Data START

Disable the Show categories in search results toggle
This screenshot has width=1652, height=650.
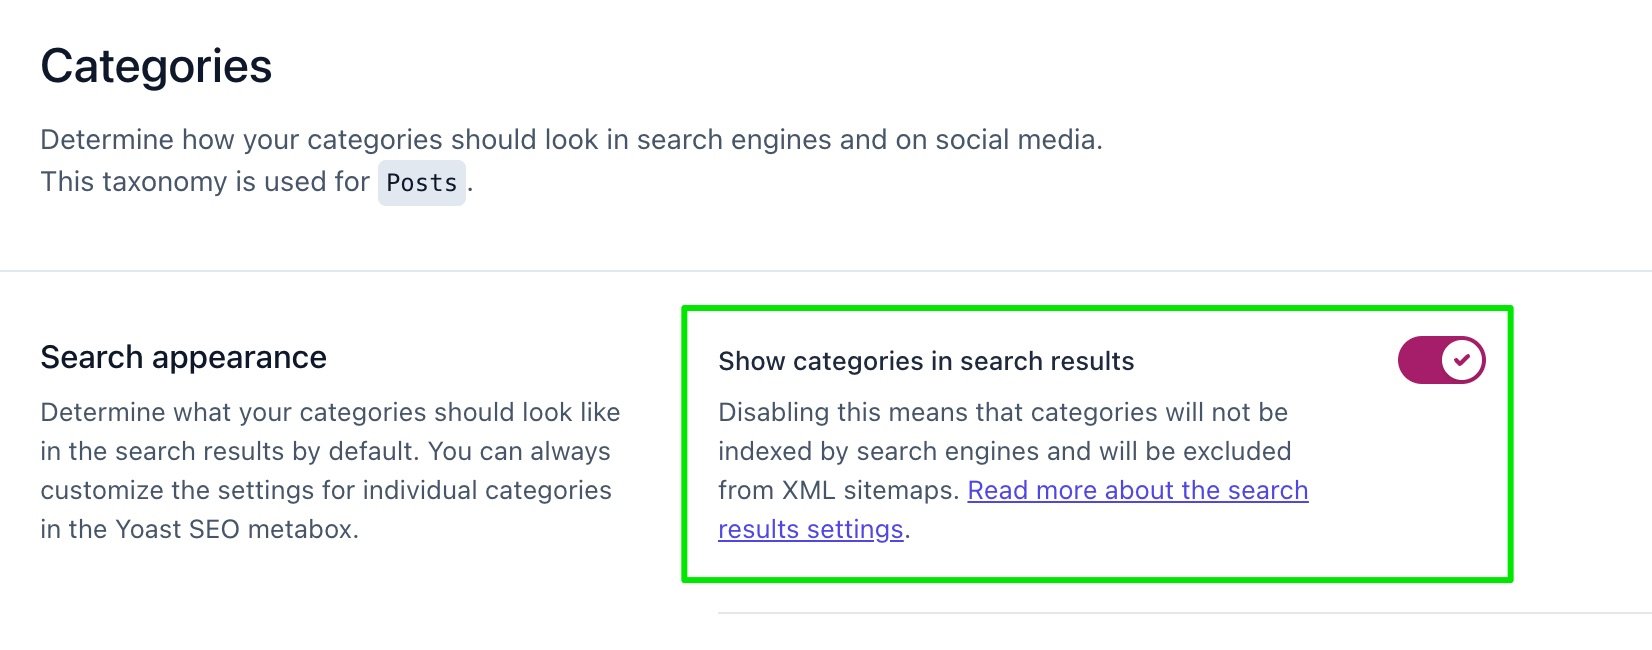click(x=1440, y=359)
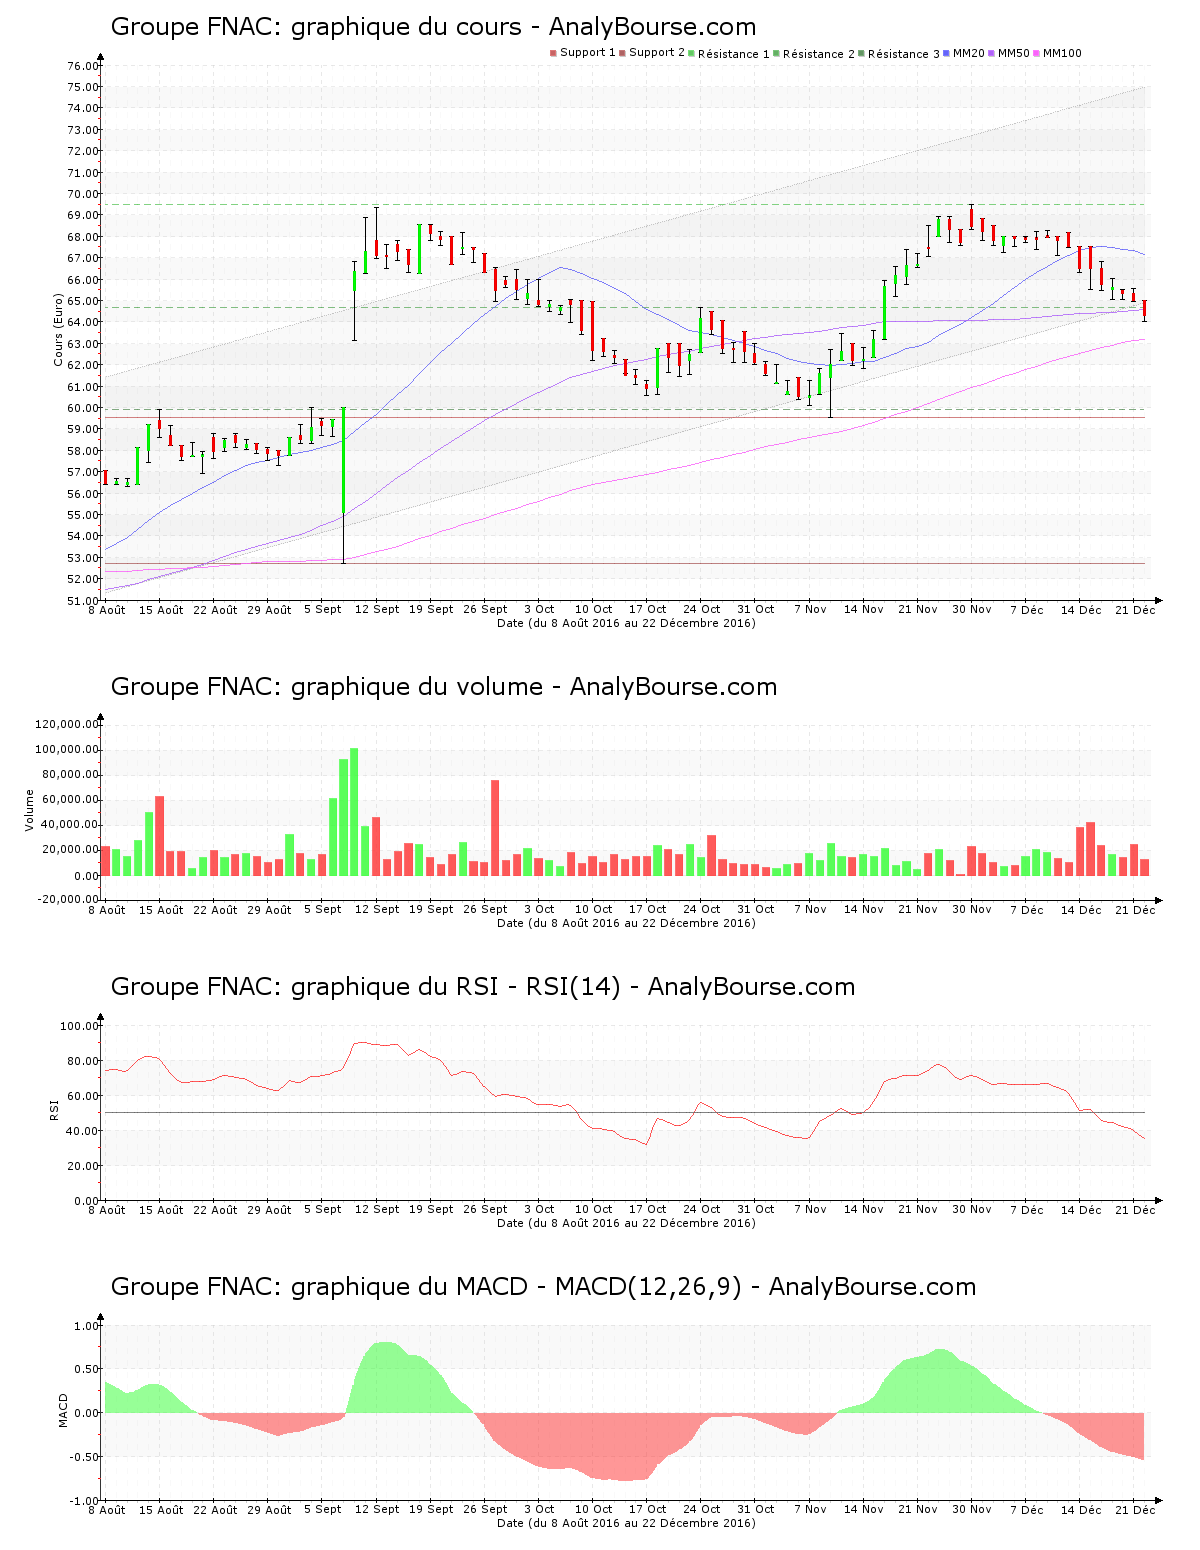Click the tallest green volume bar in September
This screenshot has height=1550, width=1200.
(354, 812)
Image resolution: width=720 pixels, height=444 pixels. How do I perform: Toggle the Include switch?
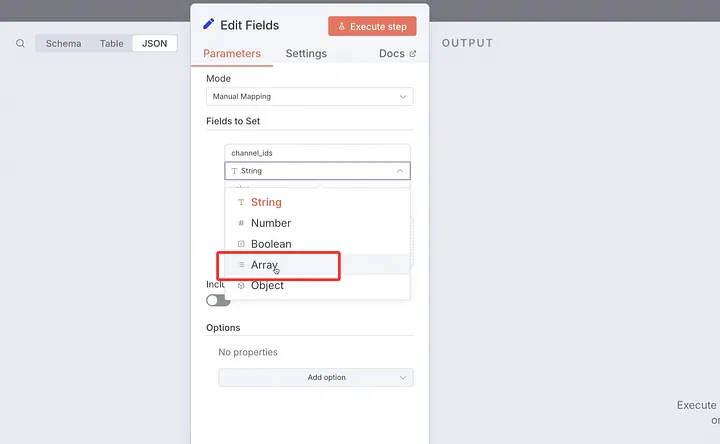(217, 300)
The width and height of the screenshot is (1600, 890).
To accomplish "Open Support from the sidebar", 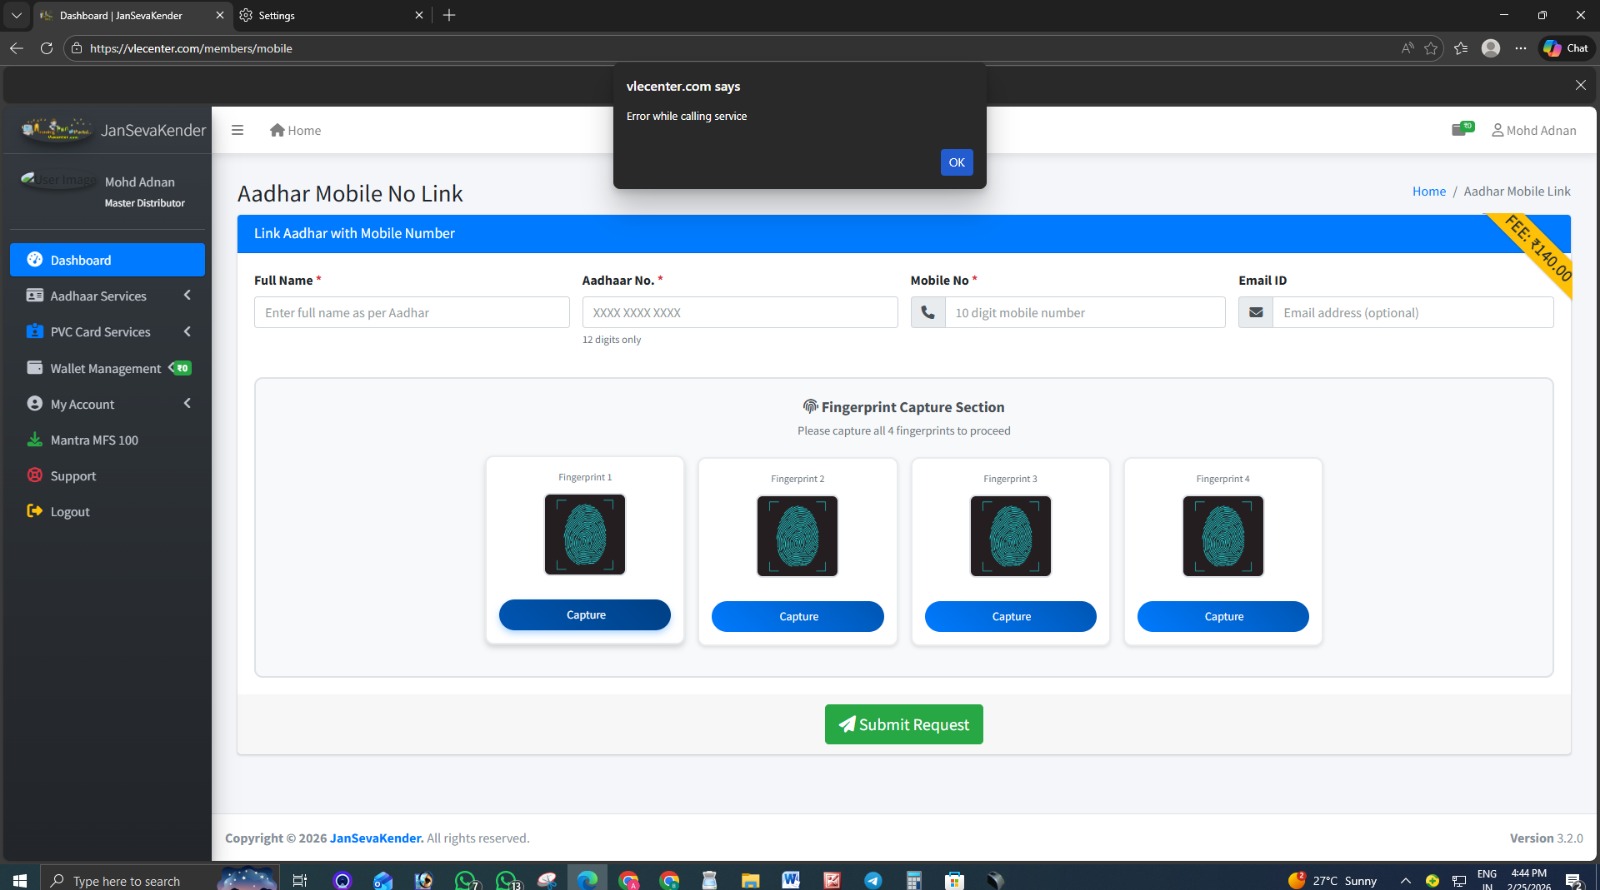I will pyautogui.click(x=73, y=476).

Data END

What needs to be done: Go to the line above that has "This screenshot has width=1652, height=650." and copy exactly from there down to the line that has "The width and", both included. Leave the pictures out.

Response to this task:
This screenshot has width=1652, height=650.
click(x=1440, y=359)
Click the tallest green volume bar in September
This screenshot has height=1550, width=1200.
(354, 812)
Image resolution: width=720 pixels, height=444 pixels. How do I perform: Toggle the Include switch?
(217, 300)
The width and height of the screenshot is (1600, 890).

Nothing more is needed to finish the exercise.